• **Consignes de travail**:
[A] D'après le texte sur Bobby Orr, quel joueur des Maple Leafs de Toronto a été son coéquipier lors de la Coupe Canada de 1976 ?
[B] Poursuivez le texte sur Bobby Orr à partir de sa dernière phrase.

• **Passage fourni**:
□ □ □ □
Vidéo : Bobby Orr a révolutionné la position défensive
Avec Orr dans l’alignement, à quoi aurait ressemblé l’équipe nationale du Canada lors de l’historique série de huit matchs du Sommet contre l’Union soviétique en 1972, alors qu’il n’a pu jouer en raison d’une blessure ?
Des questions hypothétiques, pour lesquelles il n’y aura jamais de réponses.
Mais ce que nous savons d’Orr, c’est qu’il n’a pas seulement dominé le poste de défenseur durant sa trop courte carrière, il a révolutionné en profondeur la façon dont le jeu est pratiqué.
« Bobby Orr, a déclaré la légende des Maple Leafs de Toronto Darryl Sittler, un coéquipier d’Orr lors de la Coupe Canada de 1976, était meilleur sur une jambe que n’importe qui d’autre sur deux. »
Le débat sur le plus grand joueur de l’histoire de la LNH sera toujours subjectif, mais dans toute discussion à ce sujet, vous êtes sûr d’entendre une poignée de noms qui incluent pratiquement toujours Orr et les attaquants Wayne Gretzky et Gordie Howe.
Tous étaient des talents brillants, des pionniers qui, statistiquement et avec leur art, se sont approprié le jeu avec des compétences jamais vues auparavant. Avec des capacités hors du commun, chacun a dominé non seulement un match, mais aussi son époque. Leur préparation et leurs styles de jeu seraient étudiés pour des générations à venir, des modèles pour d’innombrables futurs joueurs.
□ □ □ □
• **Section des données**:
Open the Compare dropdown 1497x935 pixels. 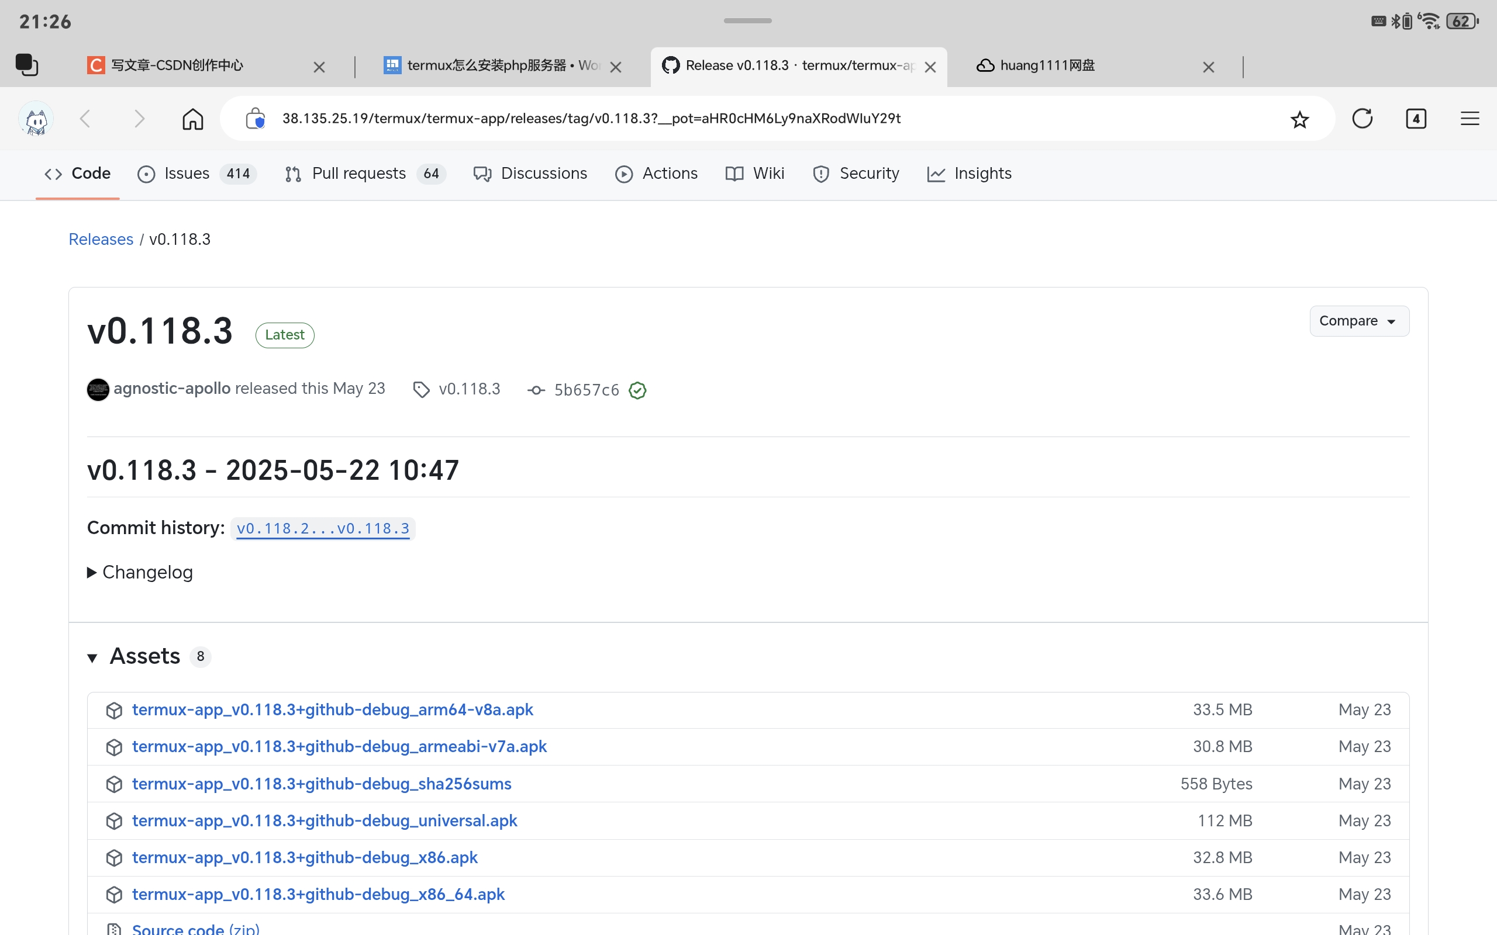tap(1358, 321)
□ □ □ □
• **Réponses par tâche**:
[A] Darryl Sittler.

[B]
Vous effleurez à peine la surface de l’impact d’Orr sur le hockey entre 1966 et 1978 si vous étudiez uniquement sa vitrine de trophées de la LNH ; il a remporté 18 récompenses individuelles en plus de deux championnats de la Coupe Stanley avec les Bruins de Boston, en 1970 et 72.
Orr, intronisé au Hockey Hall of Fame en 1979, a remporté le trophée Calder en tant que meilleure recrue de la LNH en 1966-67 ; le trophée Norris en tant que meilleur défenseur de la Ligue à huit reprises (ce qui reste un record) en huit saisons, de 1967-68 à 1974-75 ; le Trophée Art Ross en tant que meilleur marqueur de la LNH en 1969-70 et 1974-75, le seul défenseur à l’avoir jamais remporté ; le Trophée Hart en tant que joueur le plus utile de la Ligue en 1969-70, 1970-71 et 1971-72 ; et le Conn Smythe lors des deux saisons de conquête de la Coupe Stanley en tant que joueur le plus utile des séries éliminatoires.
Il a également remporté le prix Lester B. Pearson (aujourd’hui Ted Lindsay) en 1974-75 en tant que joueur le plus utile de la ligue selon le vote des joueurs, et le trophée Lester Patrick en 1979 pour sa contribution au hockey aux États-Unis.
Ajoutez à ces honneurs son titre de joueur le plus utile à la Coupe Canada 1976, ses neuf points ayant mené ce tournoi.
Et puis il y a eu « The Goal », immédiatement un nom propre à Boston, qu’Orr a marqué 40 secondes après le début de la prolongation du match 4 de la finale de la Coupe Stanley 1970 contre les Blues de Saint-Louis.
Trippé par le défenseur des Blues Noel Picard, Orr s’est envolé devant le gardien de Saint-Louis Glenn Hall un instant après avoir marqué le but vainqueur de la Coupe, les bras tendus, hurlant de joie.
Vidéo : Finale de la Coupe 1970, Gm4 : Orr marque un but aérien en prolongation
Il était figé en plein vol dans ce qui allait devenir l’une des photographies les plus célèbres du hockey, son envol étant immortalisé par une statue à l’extérieur du TD Garden de Boston.
« J’étais déjà sorti de la douche et séché avant que tu n’atteignes la glace », plaisantera Hall à Orr dans les années à venir, le gardien du Hall of Fame ayant dédicacé cette photo plus que toute autre.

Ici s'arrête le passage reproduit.